Aristotle deems comedy as an imitation of characters “worse than average,” not in the sense of moral corruption, but in their susceptibility to erroneous absurdity. Comedy exposes the absurd aspects of human nature without inflicting irreversible harm. While tragedy’s recipe consists of suffering and downfall, comedy insulates recognition through embarrassing correction. Rob Reiner’s When Harry Met Sally… (1989), written by Nora Ephron, exemplifies how long-form comedy enhances our understanding of intimacy, vulnerability, and growth.
Surface level, the film appears to be a conventional romantic comedy. Harry Burns and Sally Albright initially met after college, and from then on over twelve years would repeatedly cross paths. As they cross, they debate whether men and women can truly be friends without romantic complications. This story culminates in romance and its propelling power on two people, but its predictability doesn’t diminish its insight. The film’s strength lies in its commitment to portraying flawed, ordinary people navigating modern relationships.
Harry is cynical, emotionally guarded, and occasionally arrogant. Sally is meticulous, idealistic, and anxious about order. But neither of them are villainous. Their flaws are their humor—Harry’s sweeping generalizations about relationships, Sally’s famously precise restaurant orders. The iconic diner scene, in which Sally theatrically proves that men often misunderstand female experience, is comedic, yet it exposes a deeper truth about miscommunication and ego. The humor works because it illuminates blind spots rather than concealing them.
Unlike tragedy, which magnifies consequence through death or ruin, dramatic comedy amplifies awkwardness. The split-screen phone call scene—Harry and Sally confiding in friends while watching the same film—captures loneliness not through melodrama, but through subtle irony. We laugh, yet we recognize something painfully familiar. Aristotle’s claim that comedy portrays characters “worse than average” becomes evident: we see ourselves in their insecurity, pride, and emotional self-protection.
Importantly, the film does not merely mock romantic delusion; it critiques modern intimacy. Over time, neither character undergoes tragic transformation, but gradual revision, learning not through suffering, but through accumulated missteps and self-awareness. Comedy here becomes developmental rather than destructive.
In the defense of dramatic comedy, we must recognize its subtle moral architecture. Tragedy shocks audiences into awareness, whilst comedy gently exposes them to it. Most human lives are not defined by epic downfall, but by small misjudgments, reconciliations, and gradual change. When Harry Met Sally… reflects this reality. Its characters are not undone by fate; they are reshaped by self-recognition.

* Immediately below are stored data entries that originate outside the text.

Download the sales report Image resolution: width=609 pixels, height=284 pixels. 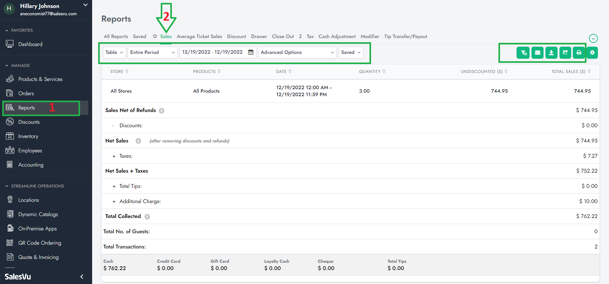tap(551, 53)
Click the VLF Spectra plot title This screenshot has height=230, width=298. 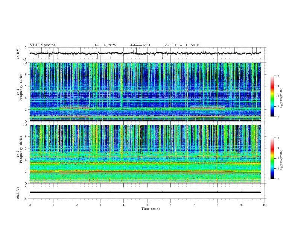43,45
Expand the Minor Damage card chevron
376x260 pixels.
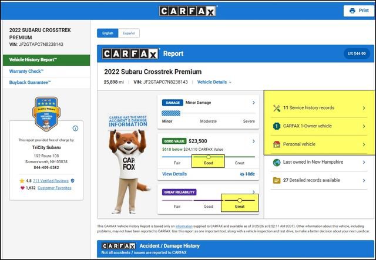click(253, 103)
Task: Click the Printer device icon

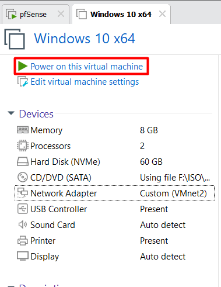Action: (23, 240)
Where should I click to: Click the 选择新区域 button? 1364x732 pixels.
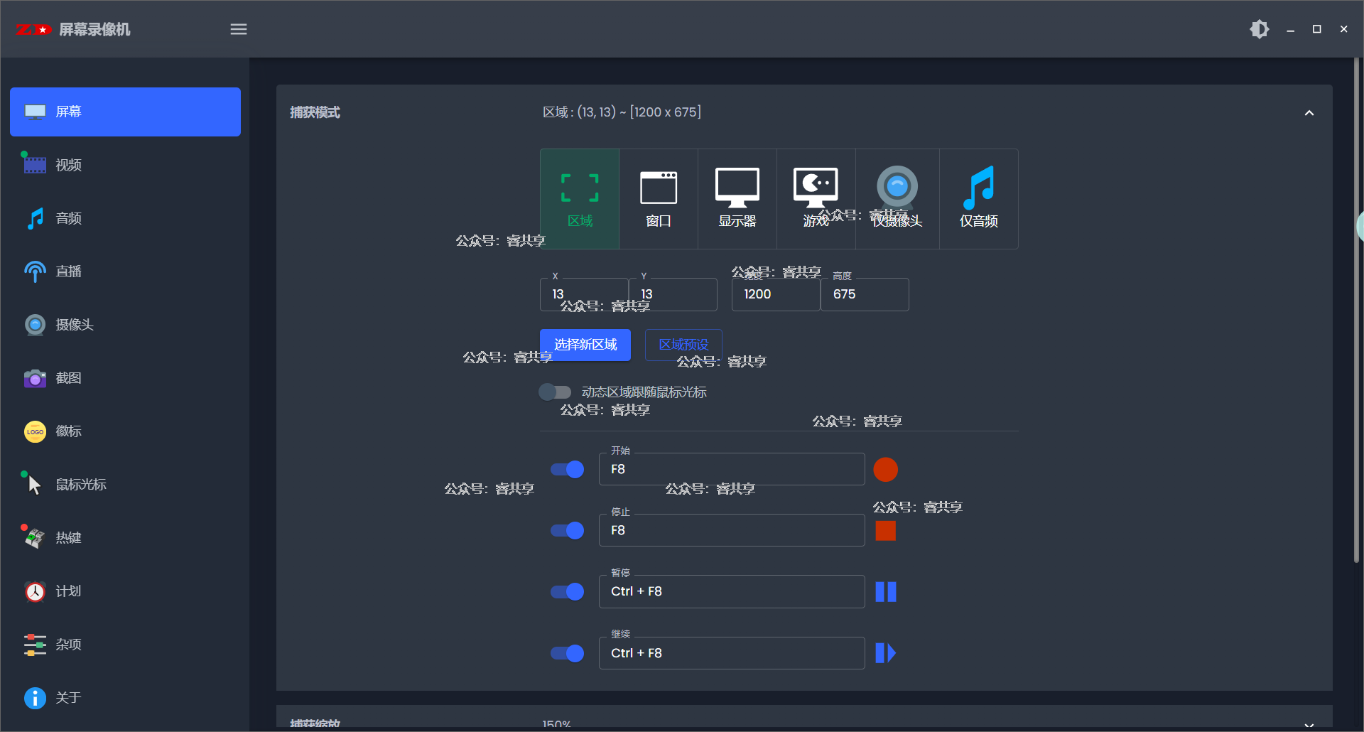585,345
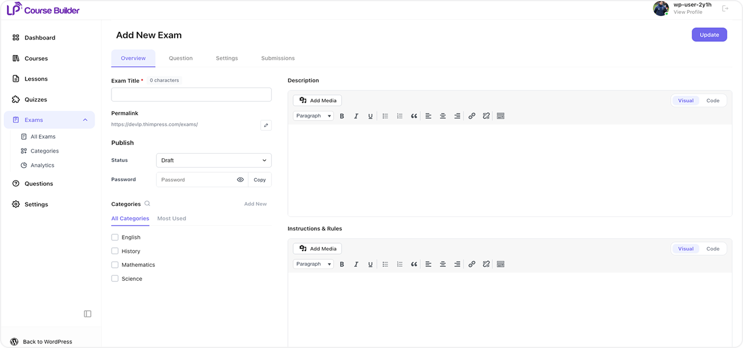Viewport: 743px width, 348px height.
Task: Click the categories search magnifier icon
Action: [x=147, y=204]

If tragedy reveals the fragility of fate, comedy reveals the malleability of character. Dramatic comedy enhances our understanding of the human condition precisely because it dignifies imperfection. We aren’t King Lear, inevitability being destroyed by cosmic forces; we’re Harry or Sally. Comedy reminds us that our flaws are not fatal; they are formative. And that insight is anything but trivial.